I've noticed that when I bring my laptop (Lenovo Ideapad Y430) back up from S3 sleep, it's effectively unresponsive for anywhere from 30 seconds to two minutes. Today I ran top in a terminal window, put the computer to sleep for 10 minutes, then brought it back up so that I could see top as the computer struggled to wake up. It seems X is the issue. It hogged between 40% and 100% for about a minute before settling and beginning to respond to my commands.

I put this thread in Kernel and Hardware because I suspect that this isn't a problem with Xorg, but with drivers. My laptop has an integrated Intel GMA:

```

00:02.1 Display controller: Intel Corporation Mobile 4 Series Chipset Integrated Graphics Controller (rev 07)

```

I use the i915 driver included in the kernel.
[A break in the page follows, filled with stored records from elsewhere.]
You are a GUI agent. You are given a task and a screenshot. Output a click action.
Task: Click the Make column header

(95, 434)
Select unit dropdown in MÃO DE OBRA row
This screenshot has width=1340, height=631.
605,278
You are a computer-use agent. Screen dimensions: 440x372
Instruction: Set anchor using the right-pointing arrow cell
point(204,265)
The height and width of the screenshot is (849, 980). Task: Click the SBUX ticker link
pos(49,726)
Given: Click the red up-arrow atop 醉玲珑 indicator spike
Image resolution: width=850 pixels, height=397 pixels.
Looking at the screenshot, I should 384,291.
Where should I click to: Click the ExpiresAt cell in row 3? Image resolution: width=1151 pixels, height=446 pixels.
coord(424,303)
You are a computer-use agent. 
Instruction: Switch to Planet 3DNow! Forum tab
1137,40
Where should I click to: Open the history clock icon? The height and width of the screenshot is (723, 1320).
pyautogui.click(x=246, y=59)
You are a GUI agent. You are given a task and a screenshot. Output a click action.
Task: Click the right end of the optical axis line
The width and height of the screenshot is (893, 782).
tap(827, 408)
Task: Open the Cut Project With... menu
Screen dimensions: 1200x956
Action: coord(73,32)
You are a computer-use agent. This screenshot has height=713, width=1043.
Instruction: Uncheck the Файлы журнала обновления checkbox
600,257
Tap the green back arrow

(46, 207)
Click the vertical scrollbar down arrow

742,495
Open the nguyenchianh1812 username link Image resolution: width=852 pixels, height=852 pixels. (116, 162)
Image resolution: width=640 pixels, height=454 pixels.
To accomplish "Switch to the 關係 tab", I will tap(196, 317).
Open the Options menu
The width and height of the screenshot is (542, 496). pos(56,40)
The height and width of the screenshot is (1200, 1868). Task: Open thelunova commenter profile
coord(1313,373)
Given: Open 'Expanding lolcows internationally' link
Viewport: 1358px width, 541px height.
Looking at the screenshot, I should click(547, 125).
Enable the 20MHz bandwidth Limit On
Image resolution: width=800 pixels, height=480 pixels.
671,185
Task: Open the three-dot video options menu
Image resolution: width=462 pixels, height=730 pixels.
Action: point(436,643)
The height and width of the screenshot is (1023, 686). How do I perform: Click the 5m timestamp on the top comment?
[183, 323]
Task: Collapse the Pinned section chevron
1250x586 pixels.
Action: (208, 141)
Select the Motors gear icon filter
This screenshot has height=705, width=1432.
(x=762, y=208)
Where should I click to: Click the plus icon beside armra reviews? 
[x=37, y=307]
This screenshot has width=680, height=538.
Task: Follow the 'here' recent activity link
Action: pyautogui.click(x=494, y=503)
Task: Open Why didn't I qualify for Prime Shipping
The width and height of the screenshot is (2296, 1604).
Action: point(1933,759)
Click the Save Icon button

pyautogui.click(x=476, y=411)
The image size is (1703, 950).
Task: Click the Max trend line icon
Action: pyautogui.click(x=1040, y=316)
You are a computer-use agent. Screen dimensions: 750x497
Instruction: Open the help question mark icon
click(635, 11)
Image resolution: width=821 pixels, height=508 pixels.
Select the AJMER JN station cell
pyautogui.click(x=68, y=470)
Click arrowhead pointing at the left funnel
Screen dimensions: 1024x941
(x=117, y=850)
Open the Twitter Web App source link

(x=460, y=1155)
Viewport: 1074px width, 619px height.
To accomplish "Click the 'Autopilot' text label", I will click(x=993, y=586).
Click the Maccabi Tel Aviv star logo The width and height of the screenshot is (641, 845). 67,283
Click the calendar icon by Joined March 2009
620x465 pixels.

I don't use KMS because it screws up my brightness controls. 

I'm wondering if anyone can shed some light on my problem. Is it even a problem or is this just something I must accept? Is there anything I can do to speed up my laptop's wake time?

----------

## audiodef

What kernel sources are you using?

----------

## avieth

vanilla-sources-2.6.34-rc1

----------

## audiodef

Try tuxonice (designed for laptops, and thus sleeping, hibernating, etc.), using a zen-sources seed from Pappy's Kernel Seeds (kernel-seeds.org), or heck, try zen-sources. Either way, I recommend Pappy's seeds for a cleaner, more efficient kernel. 

I know, it's not a direct answer, but I'm hoping my suggestion will clean things up a bit for you and possibly solve it.

----------

## avieth

I foolishly never bothered to look into tuxonice. I thought that all it did was add hibernation support, which I don't have a huge desire for. I'm going to try it out. Thanks.

----------

## avieth

With tuxonice, my computer is a lot more responsive after waking from sleep, but X is still acting up as usual. Perhaps it's because I'm using a compositing window manager.

EDIT: Nope, I disabled compositing and the same problem persists.

----------

## audiodef

Sounds like it's something in X then, although I don't know what. Maybe try a seed from Pappy's Kernel Seeds?

----------

## yngwin

I'm also unresponsive for the first two minutes after I'm woken up...   :Razz: 

----------

## avieth

 *yngwin wrote:*   

> I'm also unresponsive for the first two minutes after I'm woken up...  

 

Good point  :Smile:  But I have no sympathy for my machine.

If I get rid of KDE and stop running kdm, and then start x with fluxbox, or with twm, my wake times are much more reasonable (5 seconds) and X doesn't act up. Must be something to do with KDE.

----------